Fue un suceso espantoso. Condenado por la mayor parte del mundo y reflejado de forma especialmente conmovedora por muchos humoristas gráficos. Quienes planearon la atrocidad escogieron su objetivo cuidadosamente. Sabían que un acto así iba a crear el máximo horror. Era la cualidad, no la cantidad lo que buscaban. La respuesta no les habrá sorprendido ni desagradado. Les importaba un comino el mundo de los no creyentes. A diferencia de los inquisidores medievales de la Sorbona, no tienen autoridad legal ni teológica para hostigar a libreros y editores, para prohibir libros y torturar escritores, por eso han ido un paso más allá y decidieron las ejecuciones.
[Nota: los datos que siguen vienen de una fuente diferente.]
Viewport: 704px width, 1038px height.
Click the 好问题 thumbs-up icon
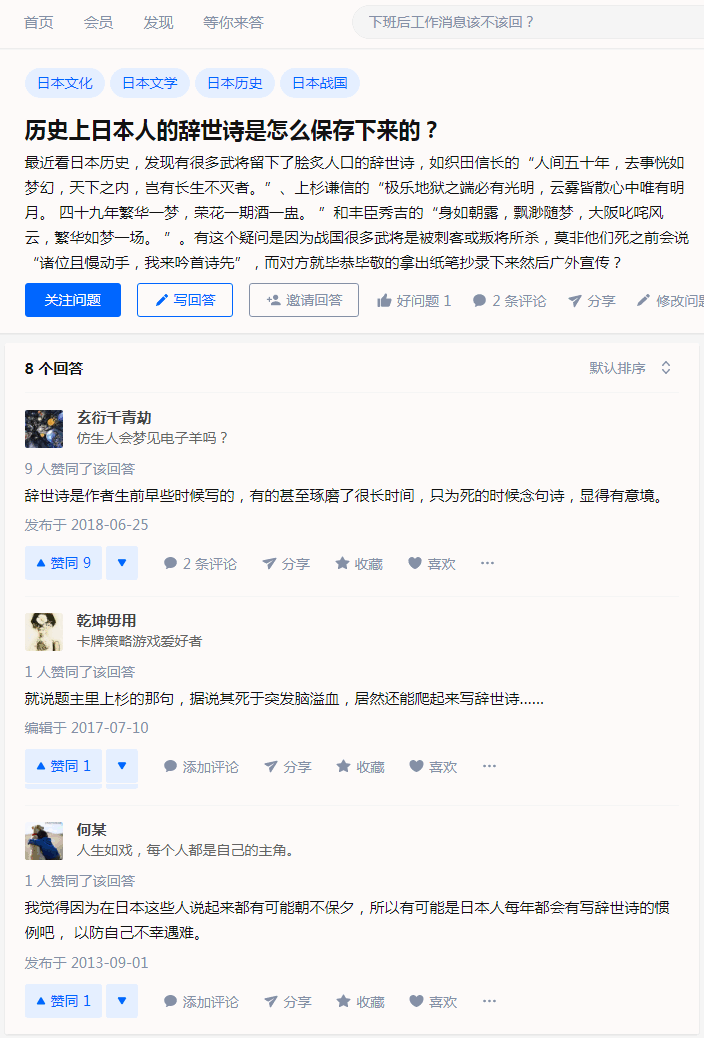click(x=384, y=301)
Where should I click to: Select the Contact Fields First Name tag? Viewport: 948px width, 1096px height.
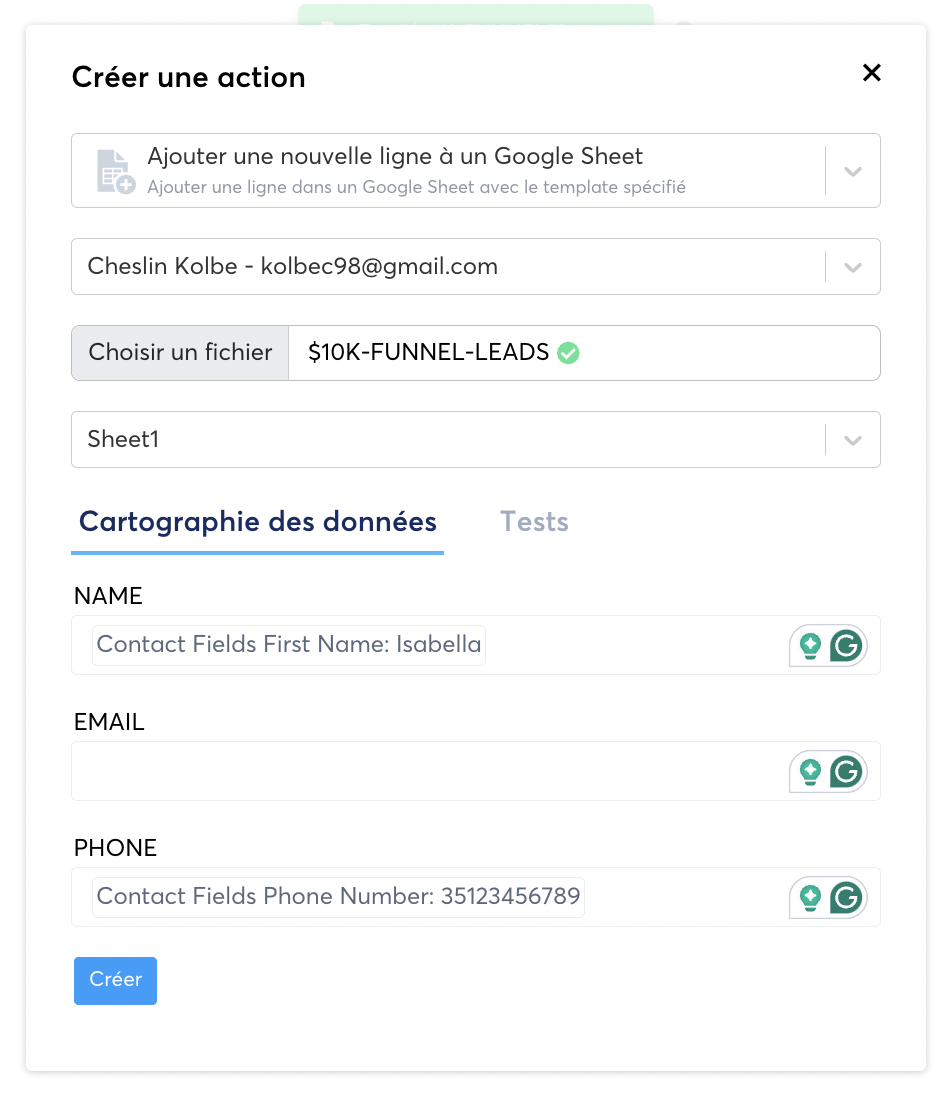(289, 645)
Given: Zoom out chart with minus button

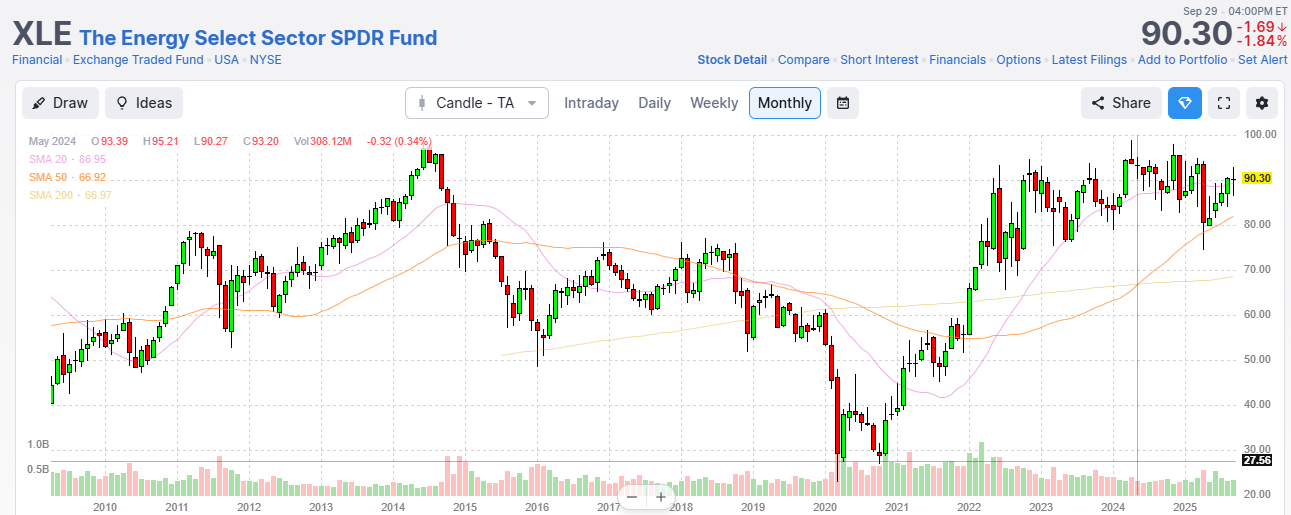Looking at the screenshot, I should pos(632,497).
¿Qué sucede con esos soldados de a pie? Las circunstancias que atraen a hombres y mujeres jóvenes hacia esos grupos son una creación del mundo occidental en el que habitan, que es en sí mismo consecuencia de largos años de dominio colonial en los países de sus antepasados. Sabemos que los hermanos parisinos Chérif y Saïd Kouachi eran jóvenes de pelo largo e inhaladores de marihuana y otras sustancias hasta que (al igual que los autores de los atentados del 7 de julio en Londres) vieron los videos de la guerra de Iraq y, en particular, de las torturas que se perpetraban en Abu Ghraib y de los asesinatos a sangre fría de ciudadanos iraquíes en Faluya.
Buscaron consuelo en la mezquita. Y allí se fueron radicalizando bajo la égida de religiosos extremistas para quienes la guerra de Occidente contra el terror se había convertido en una oportunidad de oro para reclutar y dominar a jóvenes, tanto en el mundo musulmán como en los guetos de Europa y Norteamérica. Enviados primero a Iraq a matar estadounidenses y más recientemente a Siria (¿con la connivencia del Estado francés?) para derrocar a Asad, a esos jóvenes se les enseñó a utilizar las armas con eficacia. De vuelta a casa, estaban listos para desplegar esos conocimientos contra quienes ellos creían que les estaban atormentando en tiempos difíciles. Eran ellos los que se sentían perseguidos. Charlie Hebdo representaba a sus perseguidores. El horror no debería cegarnos ante esta realidad.
Charlie Hebdo no hacía ningún secreto del hecho de que intentaban continuar provocando a los creyentes musulmanes haciendo blanco de sus chistes al profeta. La mayoría de los musulmanes se sentían indignados por ello pero ignoraron el insulto. El periódico había reproducido las caricaturas sobre Mahoma publicadas por el diario danés Jylland-Posten en 2005, en las que se le describía como un inmigrante pakistaní. El periódico danés admitió que no habría publicado nunca nada parecido para describir a Moisés o a los judíos (aunque quizá lo había hecho ya: ciertamente, había publicado artículos que apoyaban al Tercer Reich), pero Charlie Hebdo consideraba que tenía la misión de defender los valores laicos republicanos contra todas las religiones. En ocasiones ha atacado al catolicismo, aunque apenas se ha referido al judaísmo (aunque los numerosos ataques de Israel contra los palestinos le han ofrecido muchas oportunidades) y ha concentrado sus burlas sobre el islam. El laicismo francés parece abarcarlo todo hoy en día siempre y cuando no sea islámico. Las denuncias contra el islam han sido implacables en Francia, siendo “Soumission”, la nueva novela de Michel Houellebecq (la palabra islam significa sumisión), la salva más reciente. Predice que el país estará gobernado por un presidente de un grupo que denomina Fraternidad Musulmana. Charlie Hebdo, no debemos olvidarlo, publicaba una portada satirizando a Houellebecq el día en que fue atacado. Defender su derecho a publicar sin que importen las consecuencias es una cosa, pero sacralizar un periódico satírico que habitualmente elige como blanco de sus viñetas a quienes son víctimas de una islamofobia rampante es casi tan estúpido como justificar los actos de terrorismo en su contra. Cada actitud alimenta a la otra.